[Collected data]
##########
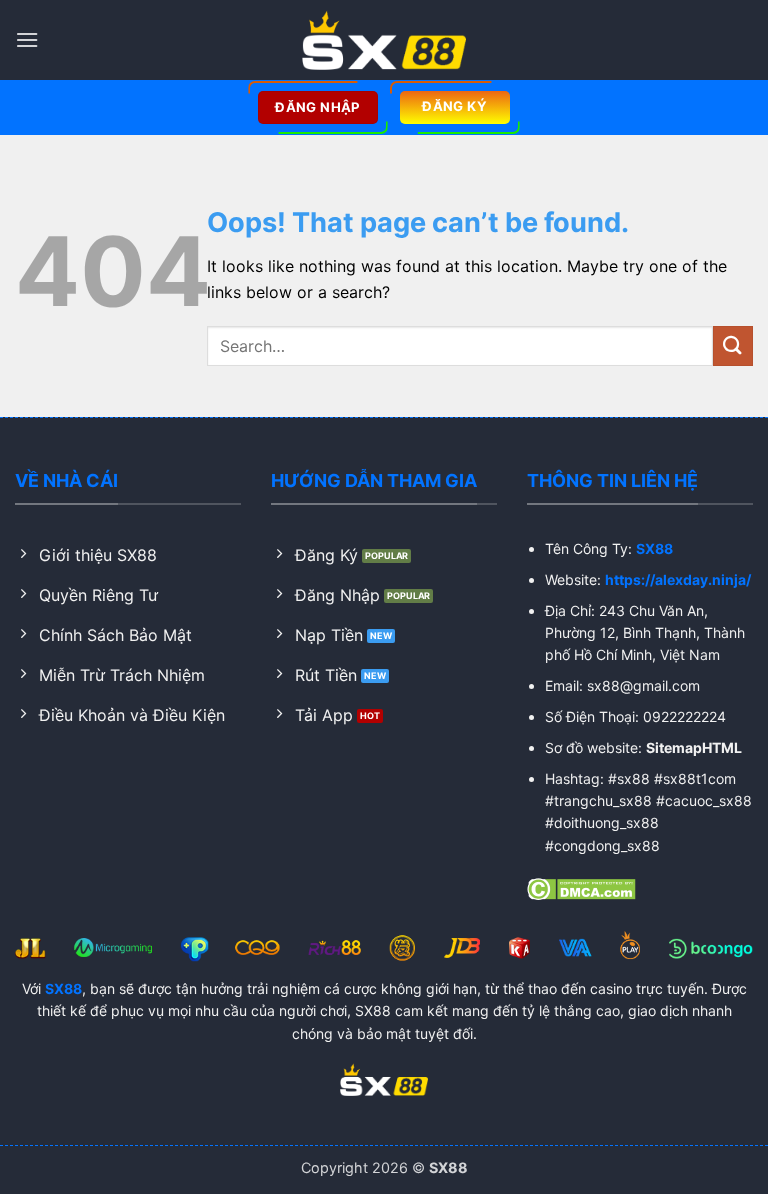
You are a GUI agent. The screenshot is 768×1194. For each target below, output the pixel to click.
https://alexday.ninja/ (678, 579)
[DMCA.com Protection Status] (581, 887)
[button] (27, 39)
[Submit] (733, 345)
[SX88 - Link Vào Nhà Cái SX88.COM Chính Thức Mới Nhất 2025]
##########
§ **Try it**
Give back, word for word, the lines of the records that run from the one holding "https://alexday.ninja/ (678, 579)" to the very last.

§ **Answer to the problem**
https://alexday.ninja/ (678, 579)
[DMCA.com Protection Status] (581, 887)
[button] (27, 39)
[Submit] (733, 345)
[SX88 - Link Vào Nhà Cái SX88.COM Chính Thức Mới Nhất 2025]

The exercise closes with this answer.